Figure 10. G1 + G15 had no effect on the spontaneous AP firing frequency in RA PNs. (A) Representative whole-cell recording showing the effect of G1 + G15 on the spontaneous AP firing frequency. (B1–B3) Enlarged example trace of AP firing before (B1), during G15 (B2), and G15 + G1 (B3) application of from (A). (C) Effect of G1 + G15 on the spontaneous AP firing frequency (n = 6).

E2 significantly increased the acetylcholine (ACh) release in rats (Gibbs et al., 2014). Whether E2 decreased the excitability of RA PNs by ACh was further tested. As can be seen in Figures 11A, B, we tested the actions of E2 combined mAChR antagonist-atropine (Atro) on the evoked AP firing by 100 pA at 500 ms duration. As shown in Figure 11C, Atropine, E2, and atropine had no change in the number of evoked APs (Pre: 11.75 ± 0.29; Atro: 11.55 ± 0.75; P = 0.64, t = 0.52; E2+Atro: 11.55 ± 0.33; n = 4; P = 0.39, t = 1, Figure 11C). Atropine, E2, and atropine had no effect on the evoked AP latency (Pre: 11.17 ± 2.67 ms; Atro: 11.23 ± 2.34 ms; P = 0.85, t = −0.20, E2 + Atro: 11.34 ± 2.31 ms; n = 4; P = 0.15, t =−1.94; Figure 11D). These indicated that the mAChR antagonists blocked the effect of E2 on the excitability of RA PNs.

FIGURE 11

Figure 11. Effect of Atro (10 μM) and E2 (100 pM) + Atropine (10 μM) on the excitability of RA PNs. (A) Time course of the number of evoked spikes in the presence of Atro and E2 + Atro (n = 4). The line at the top indicates the Atro and E2 + Atro were present in the bath. (B1) Example traces from the experiment shown in (A). (C) Statistical scatterplot of the number of evoked spikes in the presence of Atro and E2 + Atro (n = 4). (D) Statistical scatterplot of evoked AP latency in the presence of Atro and E2 +Atro (n = 4).

Discussion

The findings of this study demonstrated that E2 rapidly suppressed the membrane excitability of RA PNs in zebra finches, which was indicated by a decrease in the spontaneous and evoked spike firing (Figures 1, 2), hyperpolarization of resting membrane potential (Figure 2), increase in the evoked AP latency and AHP time-to-peak, and decrease in the membrane input resistance (Figure 3). The collective impact of these changes was a profound decrease in the overall excitability of RA PNs. The activation of GPER mimicked the effect of E2 (Figures 4–6). G15 and G15 + E2 had no effect on the excitability of RA PNs (Figures 7, 8). G15 blocked the effect of G1 on RA PNs (Figures 9, 10). These results suggested that the E2-binding GPER inhibited the excitability of RA PNs. These findings demonstrated for the first time the role of E2 in modulating the excitability of RA PNs.

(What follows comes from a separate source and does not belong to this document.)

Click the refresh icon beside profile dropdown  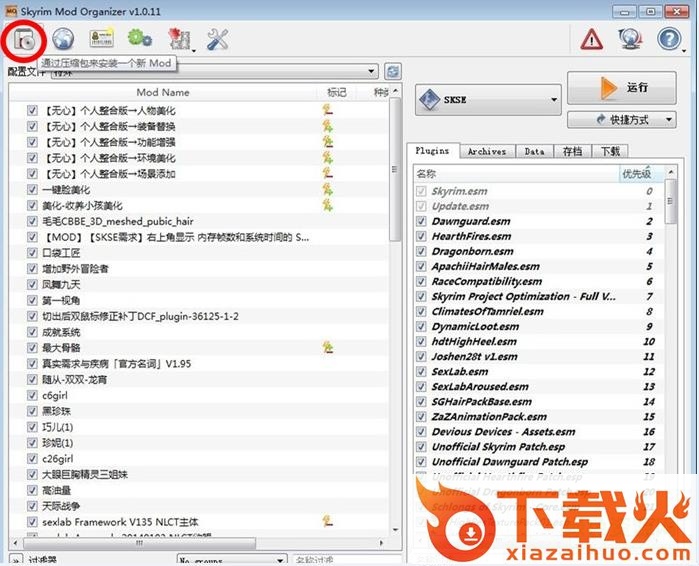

In our previous study, castration (low testosterone level) decreased the evoked AP firing rates of RA PNs in male zebra finches (Wang et al., 2014), and this study showed that E2 decreased the membrane excitability of RA PNs. E2 and testosterone as sex steroids induced contrary effects in modulating the membrane excitability of RA PNs in zebra finches. E2 acted as a neurotransmitter via binding cell membrane receptors to GPER to acutely change the excitability of RA PNs (Balthazart and Ball, 2006; Zhang et al., 2021), but testosterone took a long time to regulate the membrane excitability of RA PNs via conventional genetic mechanisms. Hence, E2 might regulate the excitability of RA PNs in hormones.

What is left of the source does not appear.